SummerBlue's Tech Note

10月 10, 2022

Wordpress备份文件转Markdown(python)

一、导出Wordpress备份文件

从wordpress admin 后台 - 工具 - 到处 -文章,下载导出的文件,注意,一定要选文章

二、python转为markdown

创建xxx.py文件,代码如下

![image-20221010135841640](./images/image-20221010135841640.png)# -*- coding: utf-8 -*-
from lxml import etree

import io
import sys
sys.stdout = io.TextIOWrapper(sys.stdout.buffer, encoding='utf8')


def getText(element):
    return element.text


def getCategory(elementList):
    for element in elementList:
        if element.attrib['domain'] == 'category':
            return element.text


def parse(wordpress_file):

    tree = etree.parse(wordpress_file)
    root = tree.getroot()

    for post in root.iter('item'):
        # Title
        title = getText(post.find('title'))
        output = open(output_path + '\\%s.md' %
                      title.replace(' ', '-').replace('/', '-'), 'w+', encoding='utf8')

§

简短问题:
请根据上面的页面正文回答:从 WordPress 后台导出备份文件时,一定要选哪一项?

所给数据:
§

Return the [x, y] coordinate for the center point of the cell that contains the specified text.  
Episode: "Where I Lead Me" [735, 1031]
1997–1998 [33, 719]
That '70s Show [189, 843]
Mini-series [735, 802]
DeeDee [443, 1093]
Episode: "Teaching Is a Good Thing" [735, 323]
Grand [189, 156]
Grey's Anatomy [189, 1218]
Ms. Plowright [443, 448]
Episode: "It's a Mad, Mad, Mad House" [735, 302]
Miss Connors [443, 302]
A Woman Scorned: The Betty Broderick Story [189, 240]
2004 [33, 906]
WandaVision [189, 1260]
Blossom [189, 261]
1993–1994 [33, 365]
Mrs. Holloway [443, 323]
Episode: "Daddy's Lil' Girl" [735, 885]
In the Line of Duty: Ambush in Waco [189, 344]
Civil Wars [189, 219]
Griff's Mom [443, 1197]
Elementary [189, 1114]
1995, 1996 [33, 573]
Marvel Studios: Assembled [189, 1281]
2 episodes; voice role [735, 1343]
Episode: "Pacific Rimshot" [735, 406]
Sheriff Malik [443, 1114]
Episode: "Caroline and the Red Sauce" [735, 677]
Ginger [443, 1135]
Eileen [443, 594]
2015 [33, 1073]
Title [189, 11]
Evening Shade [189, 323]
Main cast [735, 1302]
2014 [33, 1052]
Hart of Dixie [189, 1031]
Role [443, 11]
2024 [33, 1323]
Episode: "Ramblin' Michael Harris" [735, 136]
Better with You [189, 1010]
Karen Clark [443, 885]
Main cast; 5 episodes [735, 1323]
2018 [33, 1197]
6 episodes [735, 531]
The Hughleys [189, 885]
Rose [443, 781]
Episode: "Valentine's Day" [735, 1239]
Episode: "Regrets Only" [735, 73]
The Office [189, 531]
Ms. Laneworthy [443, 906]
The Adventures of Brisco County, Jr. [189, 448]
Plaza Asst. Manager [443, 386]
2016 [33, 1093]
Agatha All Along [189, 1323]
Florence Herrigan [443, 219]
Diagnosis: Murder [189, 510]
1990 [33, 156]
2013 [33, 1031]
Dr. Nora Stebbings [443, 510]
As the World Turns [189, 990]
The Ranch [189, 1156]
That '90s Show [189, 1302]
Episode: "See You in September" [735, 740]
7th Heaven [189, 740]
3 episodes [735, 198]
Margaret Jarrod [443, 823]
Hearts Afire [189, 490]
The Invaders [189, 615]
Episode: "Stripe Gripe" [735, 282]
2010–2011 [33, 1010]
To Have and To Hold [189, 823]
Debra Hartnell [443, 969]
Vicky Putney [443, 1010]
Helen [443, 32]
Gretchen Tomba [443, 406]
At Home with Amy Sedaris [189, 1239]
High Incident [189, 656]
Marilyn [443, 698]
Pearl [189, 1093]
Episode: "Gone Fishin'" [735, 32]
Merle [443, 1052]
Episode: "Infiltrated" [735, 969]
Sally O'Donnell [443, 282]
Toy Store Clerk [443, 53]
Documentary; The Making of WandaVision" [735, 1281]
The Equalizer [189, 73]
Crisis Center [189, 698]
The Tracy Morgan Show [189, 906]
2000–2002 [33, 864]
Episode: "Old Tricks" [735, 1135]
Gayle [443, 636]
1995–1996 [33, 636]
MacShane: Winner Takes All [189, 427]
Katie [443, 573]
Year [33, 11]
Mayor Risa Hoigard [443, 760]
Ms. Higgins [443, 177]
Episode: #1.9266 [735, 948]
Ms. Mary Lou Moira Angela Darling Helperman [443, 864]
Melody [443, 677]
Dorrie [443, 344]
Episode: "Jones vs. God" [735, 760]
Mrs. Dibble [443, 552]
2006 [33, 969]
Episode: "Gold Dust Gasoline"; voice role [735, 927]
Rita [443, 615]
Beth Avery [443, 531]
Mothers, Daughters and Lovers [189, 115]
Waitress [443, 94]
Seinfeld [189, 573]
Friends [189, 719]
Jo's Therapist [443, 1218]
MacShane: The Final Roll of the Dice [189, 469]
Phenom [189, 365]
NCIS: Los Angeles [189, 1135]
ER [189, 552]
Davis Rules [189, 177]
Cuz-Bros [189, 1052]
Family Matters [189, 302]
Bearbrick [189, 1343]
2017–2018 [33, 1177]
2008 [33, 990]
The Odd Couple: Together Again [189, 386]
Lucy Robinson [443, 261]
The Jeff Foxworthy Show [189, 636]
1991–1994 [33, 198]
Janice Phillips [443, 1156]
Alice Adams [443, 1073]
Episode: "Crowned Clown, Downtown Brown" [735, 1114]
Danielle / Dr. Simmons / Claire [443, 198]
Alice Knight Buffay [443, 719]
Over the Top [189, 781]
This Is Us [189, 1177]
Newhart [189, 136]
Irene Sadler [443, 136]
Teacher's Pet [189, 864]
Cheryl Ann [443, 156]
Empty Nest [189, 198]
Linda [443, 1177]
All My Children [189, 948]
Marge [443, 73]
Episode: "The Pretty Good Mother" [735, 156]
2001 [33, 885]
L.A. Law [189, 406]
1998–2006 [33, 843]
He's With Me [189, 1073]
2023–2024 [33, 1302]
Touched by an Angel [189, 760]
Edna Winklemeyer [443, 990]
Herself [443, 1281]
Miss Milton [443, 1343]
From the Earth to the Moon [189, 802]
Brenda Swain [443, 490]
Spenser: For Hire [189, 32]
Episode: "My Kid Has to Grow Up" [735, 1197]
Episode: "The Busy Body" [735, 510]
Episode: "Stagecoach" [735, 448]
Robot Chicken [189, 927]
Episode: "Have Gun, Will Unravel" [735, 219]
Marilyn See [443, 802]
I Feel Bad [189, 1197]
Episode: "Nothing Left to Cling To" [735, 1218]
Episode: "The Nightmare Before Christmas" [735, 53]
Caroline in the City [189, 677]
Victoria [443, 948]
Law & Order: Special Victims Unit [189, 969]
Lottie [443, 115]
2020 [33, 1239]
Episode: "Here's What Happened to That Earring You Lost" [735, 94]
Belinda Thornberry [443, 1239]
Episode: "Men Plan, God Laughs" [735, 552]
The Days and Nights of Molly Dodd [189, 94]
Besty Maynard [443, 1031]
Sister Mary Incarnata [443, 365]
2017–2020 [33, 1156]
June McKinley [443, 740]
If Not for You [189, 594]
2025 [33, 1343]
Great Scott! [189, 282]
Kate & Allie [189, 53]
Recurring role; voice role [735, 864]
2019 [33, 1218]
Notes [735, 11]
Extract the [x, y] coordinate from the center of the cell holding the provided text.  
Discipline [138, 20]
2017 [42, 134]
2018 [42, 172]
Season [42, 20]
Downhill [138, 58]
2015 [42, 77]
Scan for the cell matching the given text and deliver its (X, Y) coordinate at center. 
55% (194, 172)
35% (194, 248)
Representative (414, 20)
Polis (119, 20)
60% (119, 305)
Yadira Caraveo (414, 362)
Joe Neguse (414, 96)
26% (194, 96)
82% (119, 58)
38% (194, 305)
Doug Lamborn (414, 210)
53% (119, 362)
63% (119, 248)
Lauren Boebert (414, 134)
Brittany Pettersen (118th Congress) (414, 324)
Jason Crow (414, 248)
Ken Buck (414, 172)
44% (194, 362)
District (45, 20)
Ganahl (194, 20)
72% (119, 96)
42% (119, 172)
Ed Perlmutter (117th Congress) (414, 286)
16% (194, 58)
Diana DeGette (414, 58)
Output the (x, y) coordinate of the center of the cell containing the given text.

§

书面回答:
文章